■ DIRECTIONS:
Please say how many lines of the entries below contain the word "width", and leave out everything else.

○ ○ ○ ○

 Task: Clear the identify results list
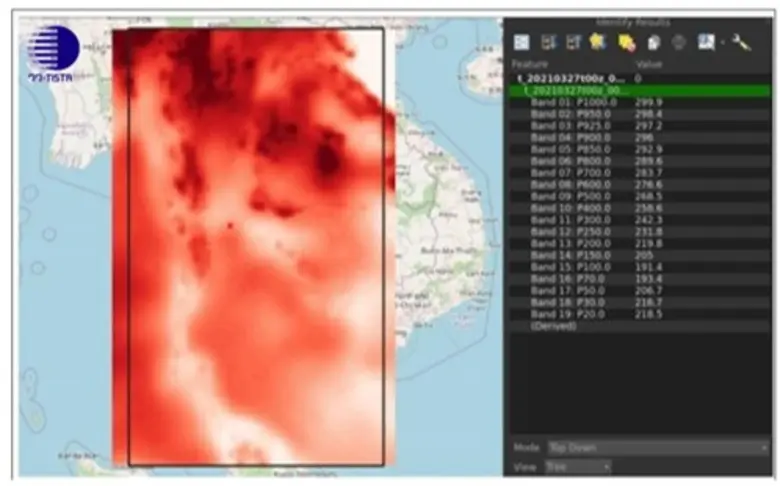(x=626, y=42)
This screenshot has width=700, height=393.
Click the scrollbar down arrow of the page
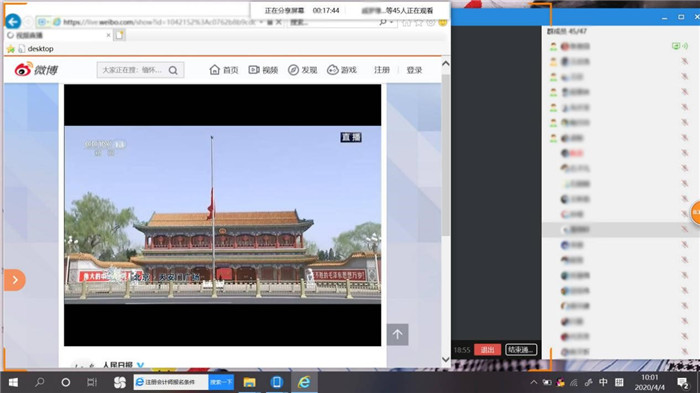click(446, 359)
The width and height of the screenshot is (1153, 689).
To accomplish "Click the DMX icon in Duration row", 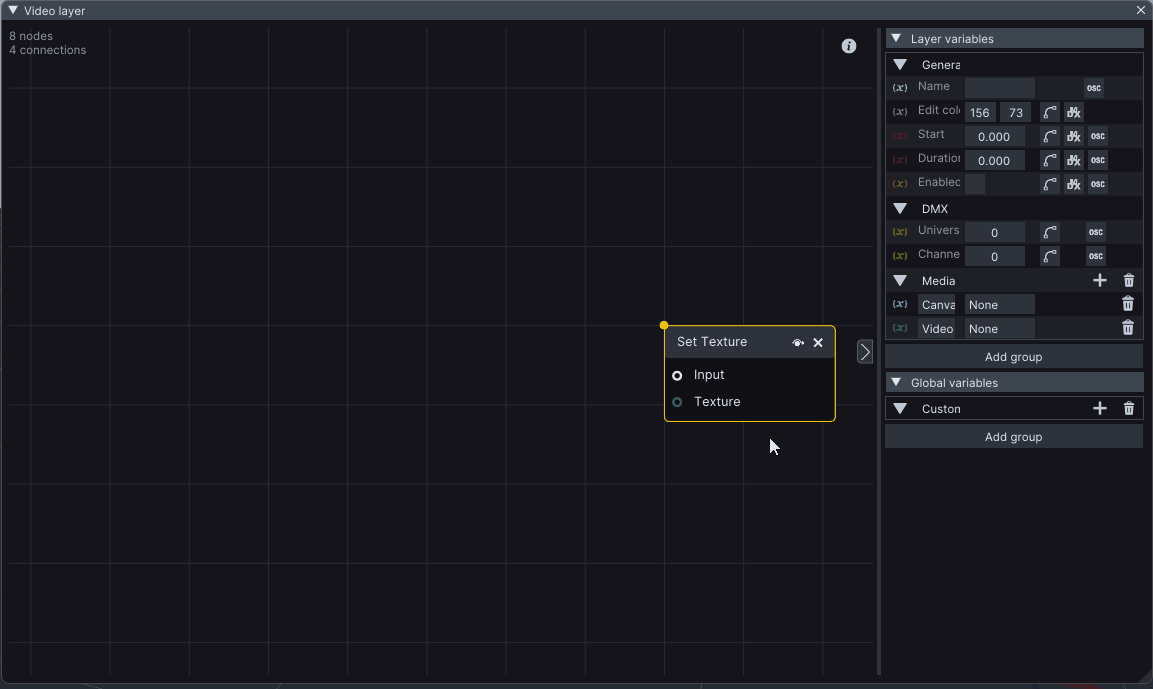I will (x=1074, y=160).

○ ○ ○ ○

■ RESPONSE AREA:
2